Exercise brief:
Take the entries below and reproduce them word for word.

Data:
-- Opening Marker --

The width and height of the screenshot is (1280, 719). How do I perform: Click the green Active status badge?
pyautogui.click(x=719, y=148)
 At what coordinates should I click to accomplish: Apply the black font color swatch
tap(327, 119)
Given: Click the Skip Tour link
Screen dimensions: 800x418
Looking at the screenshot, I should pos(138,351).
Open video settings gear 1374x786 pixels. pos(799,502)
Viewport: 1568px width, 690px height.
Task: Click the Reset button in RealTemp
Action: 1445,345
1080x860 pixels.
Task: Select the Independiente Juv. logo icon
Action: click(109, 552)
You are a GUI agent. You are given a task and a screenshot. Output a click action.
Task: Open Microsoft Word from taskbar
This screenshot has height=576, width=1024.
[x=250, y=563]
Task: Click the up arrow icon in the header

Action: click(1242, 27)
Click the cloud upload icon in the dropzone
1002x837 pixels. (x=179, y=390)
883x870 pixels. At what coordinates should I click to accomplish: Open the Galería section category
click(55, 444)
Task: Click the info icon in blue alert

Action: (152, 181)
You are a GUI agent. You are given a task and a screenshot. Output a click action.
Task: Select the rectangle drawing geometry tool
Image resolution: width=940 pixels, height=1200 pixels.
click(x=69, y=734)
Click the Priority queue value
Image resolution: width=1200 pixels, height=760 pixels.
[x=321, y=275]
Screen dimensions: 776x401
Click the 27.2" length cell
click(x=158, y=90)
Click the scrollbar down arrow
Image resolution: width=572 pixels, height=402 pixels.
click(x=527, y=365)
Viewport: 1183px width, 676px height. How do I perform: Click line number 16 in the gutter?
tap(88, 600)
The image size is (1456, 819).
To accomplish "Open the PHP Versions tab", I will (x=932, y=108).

-- Closing Marker --

Response box:
The width and height of the screenshot is (1280, 719). How do I perform: Click the green Active status badge?
pyautogui.click(x=719, y=148)
 At what coordinates should I click to accomplish: Apply the black font color swatch
tap(327, 119)
Given: Click the Skip Tour link
Screen dimensions: 800x418
Looking at the screenshot, I should pos(138,351).
Open video settings gear 1374x786 pixels. pos(799,502)
Viewport: 1568px width, 690px height.
Task: Click the Reset button in RealTemp
Action: 1445,345
1080x860 pixels.
Task: Select the Independiente Juv. logo icon
Action: click(109, 552)
You are a GUI agent. You are given a task and a screenshot. Output a click action.
Task: Open Microsoft Word from taskbar
This screenshot has height=576, width=1024.
[x=250, y=563]
Task: Click the up arrow icon in the header

Action: click(1242, 27)
Click the cloud upload icon in the dropzone
1002x837 pixels. (x=179, y=390)
883x870 pixels. At what coordinates should I click to accomplish: Open the Galería section category
click(55, 444)
Task: Click the info icon in blue alert

Action: (152, 181)
You are a GUI agent. You are given a task and a screenshot. Output a click action.
Task: Select the rectangle drawing geometry tool
Image resolution: width=940 pixels, height=1200 pixels.
click(x=69, y=734)
Click the Priority queue value
Image resolution: width=1200 pixels, height=760 pixels.
[x=321, y=275]
Screen dimensions: 776x401
Click the 27.2" length cell
click(x=158, y=90)
Click the scrollbar down arrow
Image resolution: width=572 pixels, height=402 pixels.
click(x=527, y=365)
Viewport: 1183px width, 676px height. How do I perform: Click line number 16 in the gutter?
tap(88, 600)
The image size is (1456, 819).
To accomplish "Open the PHP Versions tab", I will (x=932, y=108).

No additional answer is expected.